WHAT IS NEEDED: Without copying any picture, return all lines below exactly.

DATA SUPPLIED:
[Start of Attachment]
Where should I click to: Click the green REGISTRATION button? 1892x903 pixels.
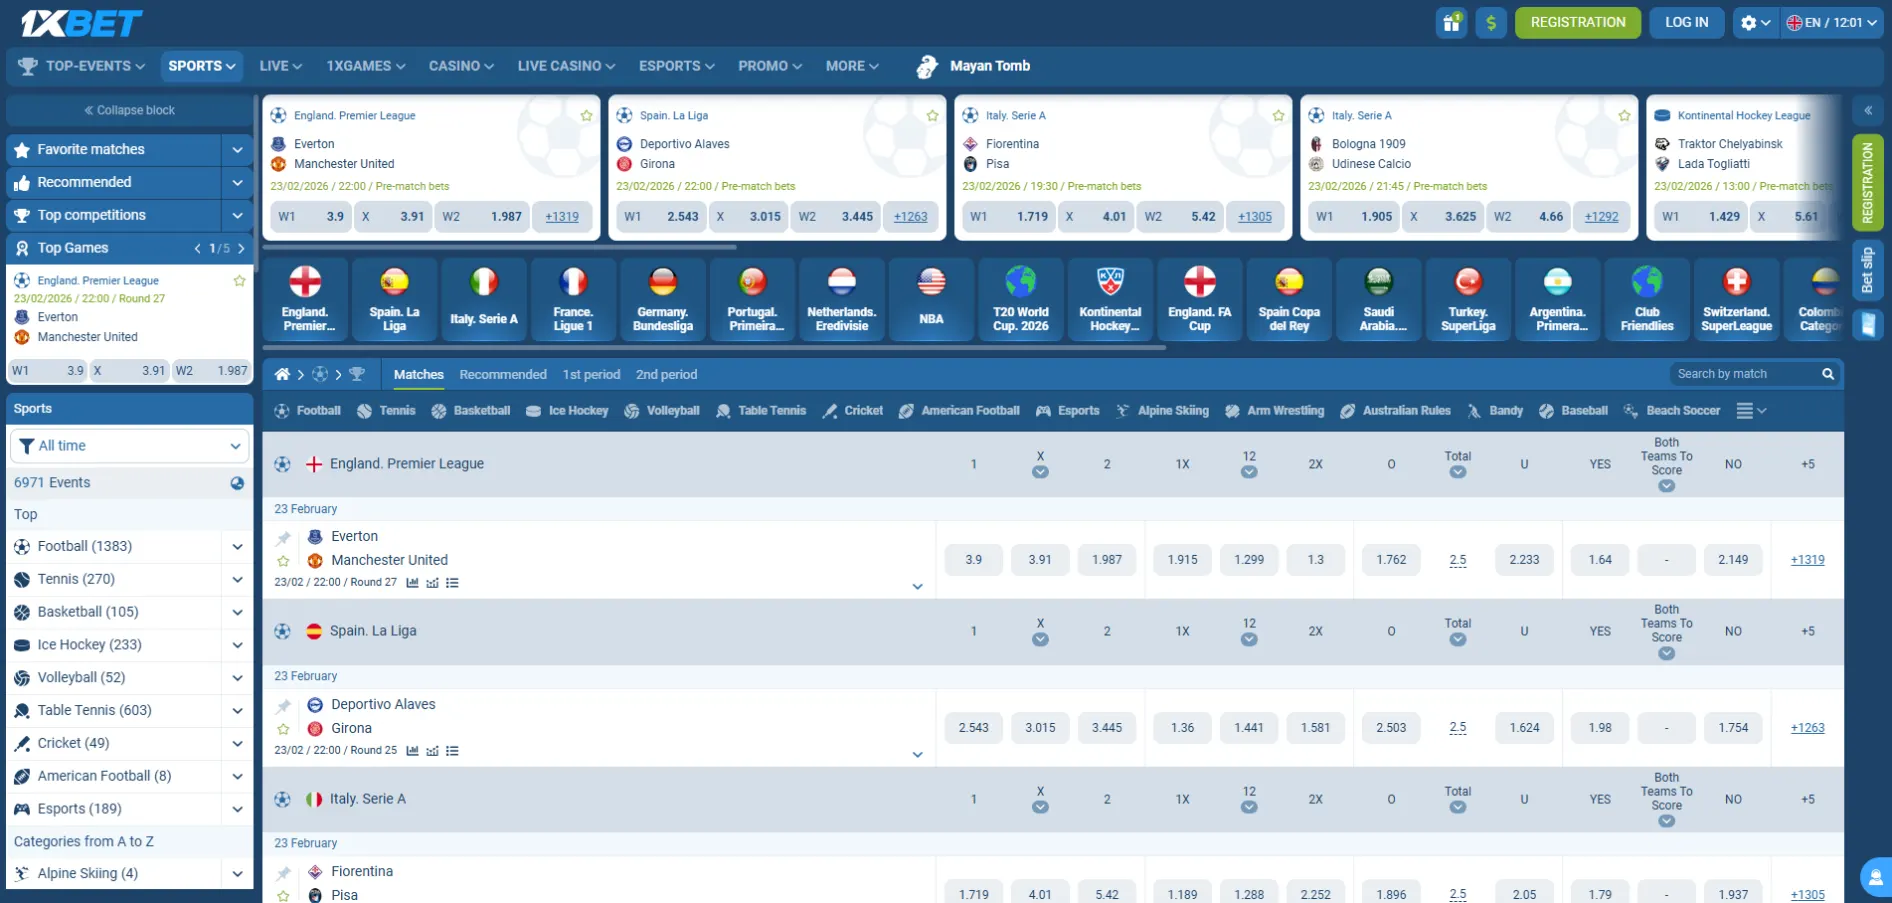pyautogui.click(x=1578, y=21)
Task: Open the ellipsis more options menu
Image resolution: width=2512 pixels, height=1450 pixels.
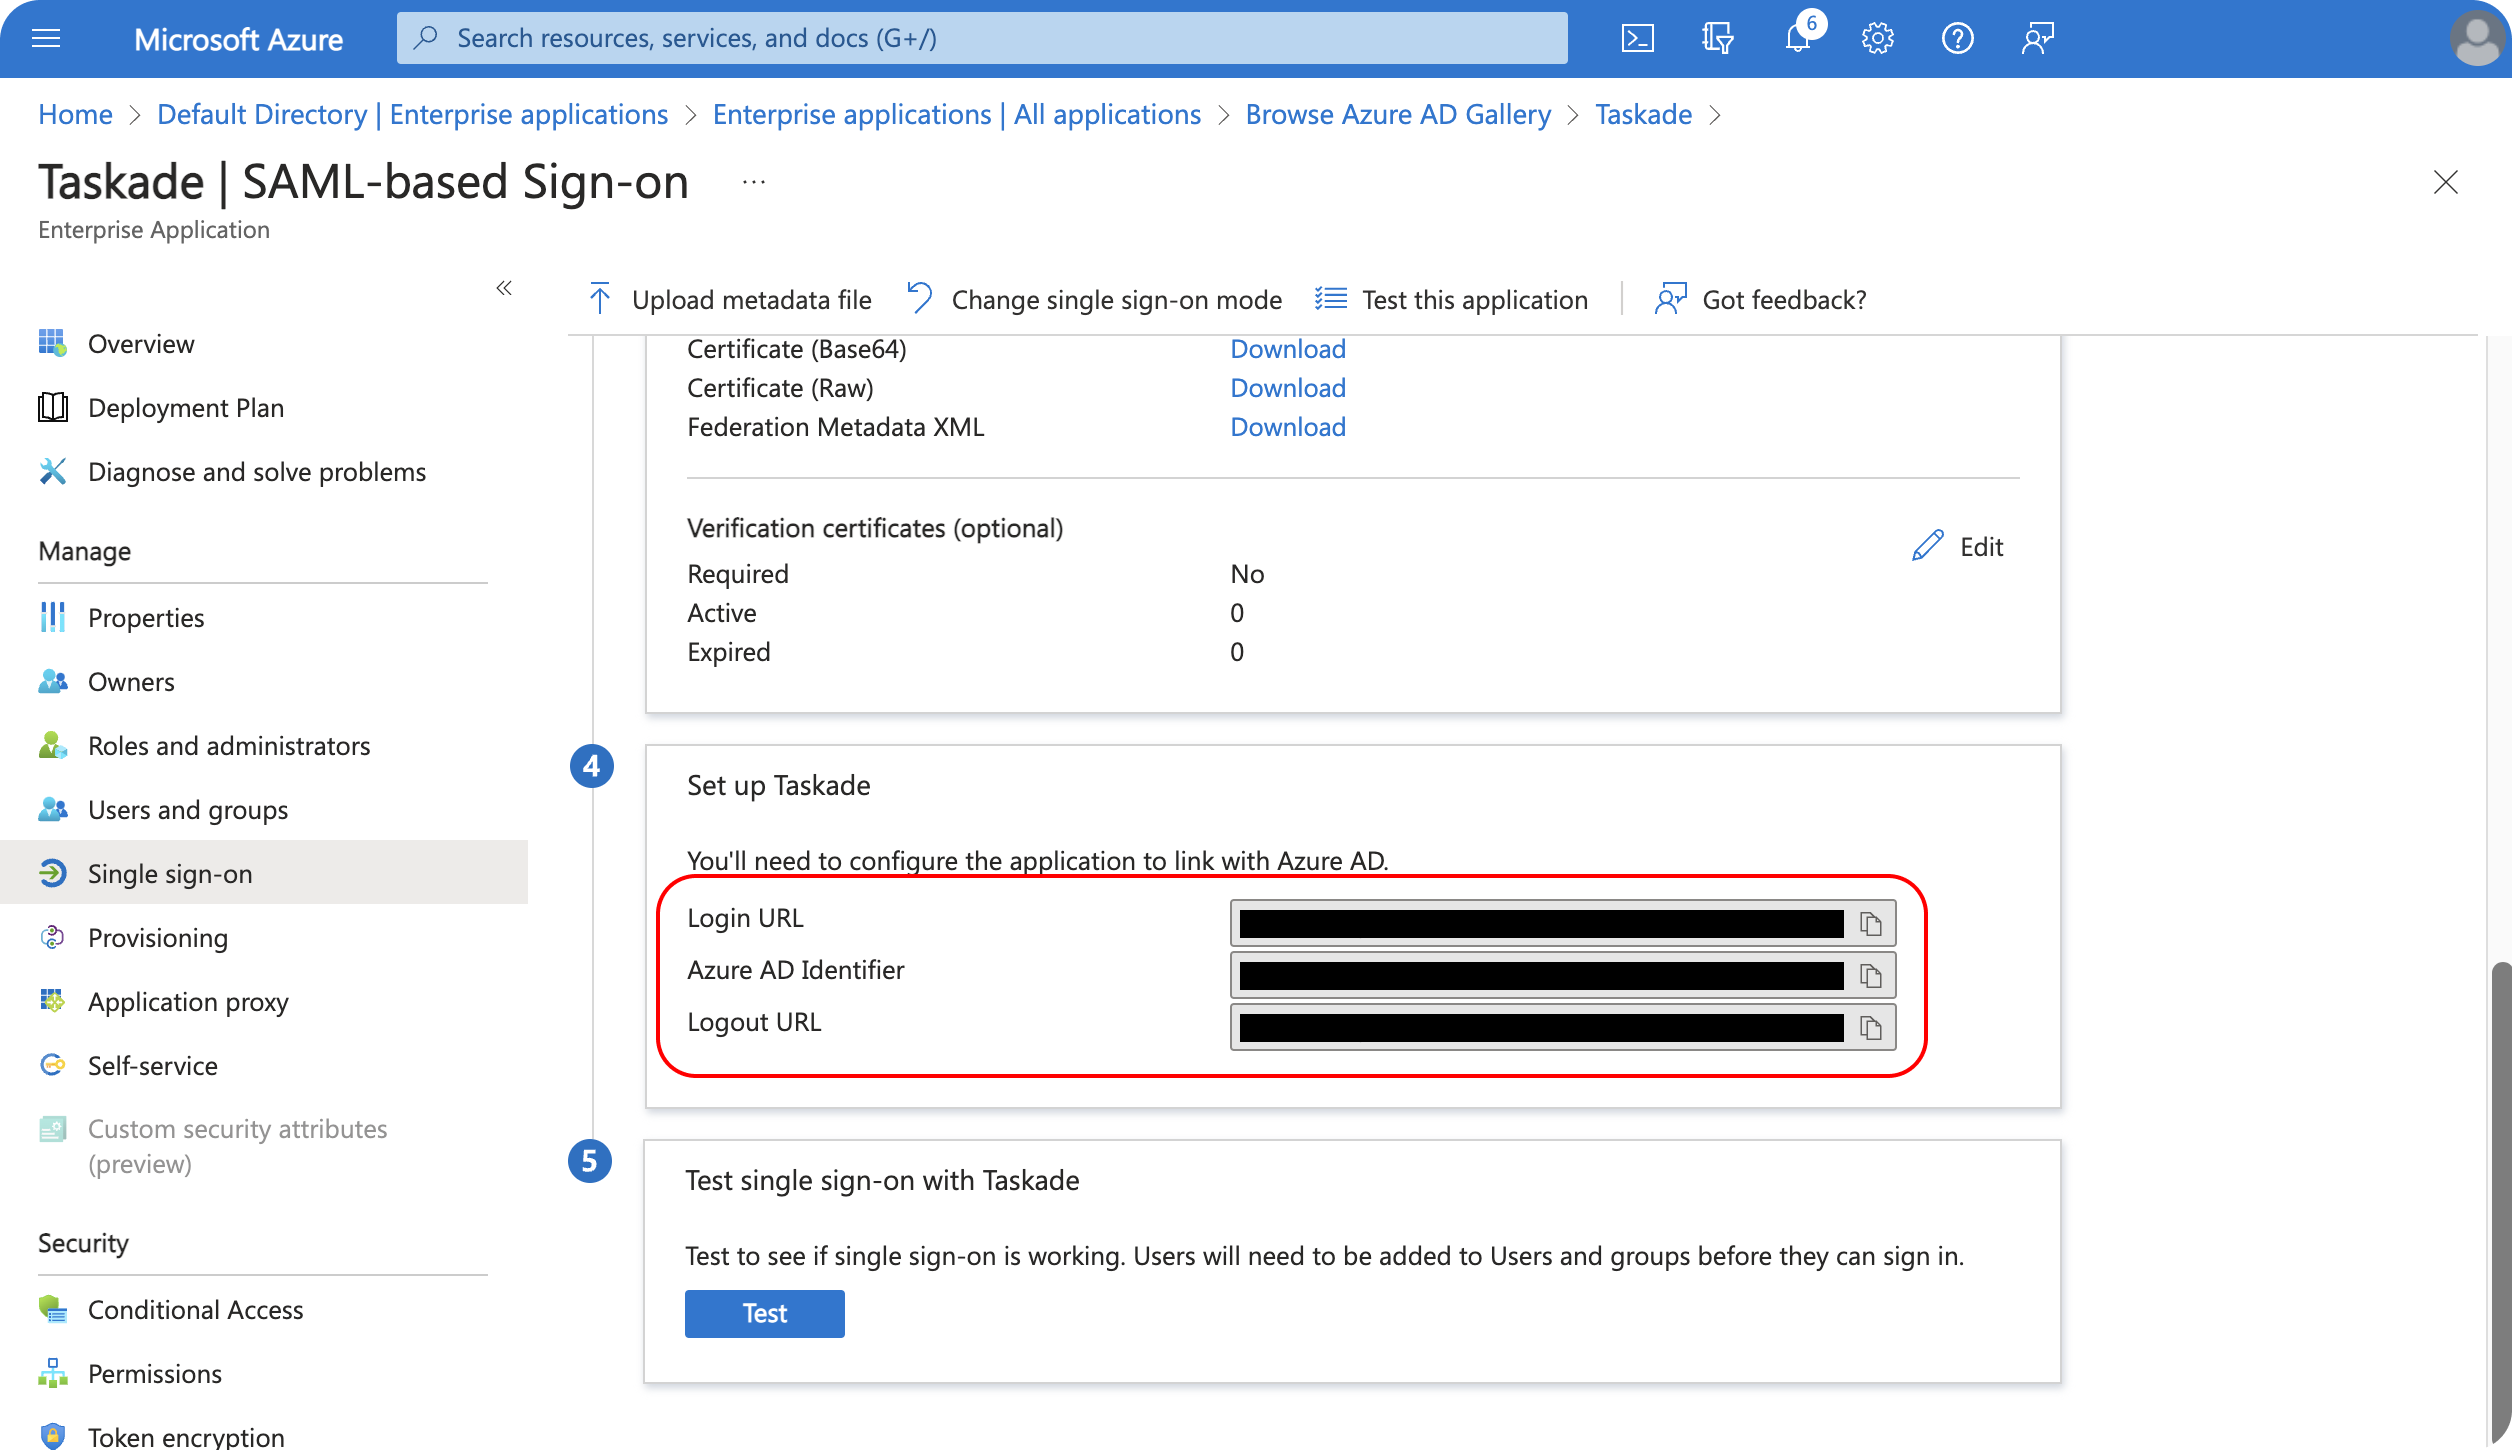Action: (x=754, y=182)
[End of Attachment]
ANSWER TO THIS TASK:
Where should I click to: Click the green REGISTRATION button? 1892x903 pixels.
pyautogui.click(x=1578, y=21)
Task: Open the ellipsis more options menu
Image resolution: width=2512 pixels, height=1450 pixels.
Action: (x=754, y=182)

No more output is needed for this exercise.